The Flash Composite Purchasing Managers Index (PMI) climbed to a five-month high of 52.2, up from 51.5 in May, according to S&P Global. This increase exceeded economists’ expectations significantly.
Derived from surveys of supply chain managers and business executives, the PMI is considered a preliminary measure, hence its “flash” label. The composite PMI combines responses from both the service and manufacturing sectors.
The flash manufacturing PMI for June reached 55.7, an uptick from 55.1 in May and the highest level since May 2022. This index has shown an upward trend for four months. A figure above 50 signifies growth in manufacturing, and expectations had been for a decline in this index.
Production growth increased to the fastest pace since July 2021, accompanied by new orders showing the most significant growth since April 2022.
S&P Global noted that concerns about supply chains and rising prices, particularly related to the Iran war, were factors in this acceleration. Companies have been increasing their inventory and parts as a precaution. Input purchases grew at the fastest rate since September 2021, and in June, raw material inventories recorded their highest rise in nearly two decades, aside from a spike following the announcement of tariffs in 2025.
The decision to build inventory and accelerate purchases reflects a level of optimism regarding future demand. This situation suggests what some economists refer to as “amplifying uncertainty,” as businesses respond to heightened uncertainty and potential supply constraints by boosting investments, possibly aiming to gain market share or stave off losses to competitors with ample inventories.
However, even with a significant surge in activity, growth in the services sector remains lackluster. New orders and production growth have been described as “moderate” by S&P Global, with the World Cup contributing in some instances to slight growth. “Service providers frequently cite escalating prices, high interest rates, and low consumer trust,” the report highlighted.

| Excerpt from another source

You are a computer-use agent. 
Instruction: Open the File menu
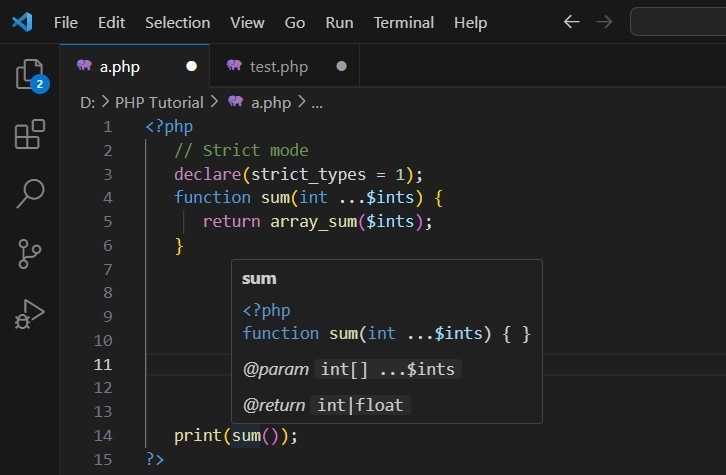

Supply chains are still under strain, with delivery delays becoming more common in June. Delivery times were reported as the longest since August 2022. Input costs saw a considerable rise, though not as rapid as in May. Average prices for goods and services reflected a pace consistent with the high inflation noted in May, which marked its highest point since July 2025. Service sector prices also saw inflation reach an 11-month high.
According to S&P Global, payrolls decreased for the second month in a row. The report indicated that rising raw material prices have led many companies to focus on cutting costs. While there was only a slight decline in employment within the service sector, manufacturing faced the fastest rate of job cuts since the pandemic began. These findings contrast sharply with government figures, which indicated an average increase of 188,000 jobs per month for three consecutive months up to May.
The outlook for production next year saw improvement in June, reaching its most promising level since February, with both manufacturing and services showing gains. This positive outlook is somewhat tied to the anticipation that disruptions related to the war and price pressures may begin to decrease. Recently, the U.S. and Iran announced a preliminary agreement aimed at concluding their ongoing conflict.